Dive Brief:
- Bubble-like home prices, which have risen approximately 5% annually for the last two years, are not in danger of popping anytime soon, according to S&P/Case-Shiller.
- The big difference between the market's current skyrocketing home prices and the 2007-2008 housing collapse is the fact that mortgage debt is 13% less on single-family homes (with less than four people) than pre-Great Recession levels, according to Forbes. Before the housing crash, mortgage debt increased significantly.

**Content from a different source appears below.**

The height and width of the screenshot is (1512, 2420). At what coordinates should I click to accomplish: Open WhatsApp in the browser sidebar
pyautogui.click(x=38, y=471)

- Even with a mortgage interest-rate increase, which industry analysts expect to happen before the end of the year, David Blitzer, chairman of the index committee at S&P Dow Jones Indices, told Forbes that the effect on the market would be slow because, even with a slight bump, interest rates would still be at record lows.
Dive Insight:
Although he shrugged off possibilities of an imminent collapse in prices, Blitzer told Forbes that the current rate of home value appreciation was not something the market could sustain in the long-term.

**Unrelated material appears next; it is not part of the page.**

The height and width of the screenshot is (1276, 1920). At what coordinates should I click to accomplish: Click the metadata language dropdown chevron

Earlier this week, Zillow reported that U.S. home prices continued to rise in August, with a year-over-year increase of 5.1%, and, according to the real estate website's Zillow Home Value Index, median home prices hit $188,100. However, issuing a similar caution as the one from Blitzer, Zillow's home-value forecast for the next year predicted that appreciation should slow to 2.7%. However, the standout news from Zillow was the fact that income growth, for the first time since 2011, has started to outpace home-price growth. The rate of rent appreciation has also slowed a bit, which means that potential homebuyers might now have an opportunity to save money to put toward a home purchase.

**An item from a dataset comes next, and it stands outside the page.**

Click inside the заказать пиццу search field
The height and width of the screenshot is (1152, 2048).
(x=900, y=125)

On the negative side, Zillow and other industry leaders have reported that despite a slight uptick in housing stock in some markets, overall inventories are still tight. Trulia reported that the country's available inventory fell 6.7% year over year in August, despite gains in hot Florida and California metros since August 2015. In a somewhat startling report from the National Association of Realtors, the association found that just to meet demand, 80% of U.S. metros would require a significant increase in new-home construction permits, with New York needing 218,541 permits, followed by Dallas (132,482), San Francisco (127,412), Miami (118,937), Chicago (94,457), Atlanta (93,627) and Seattle (73,135).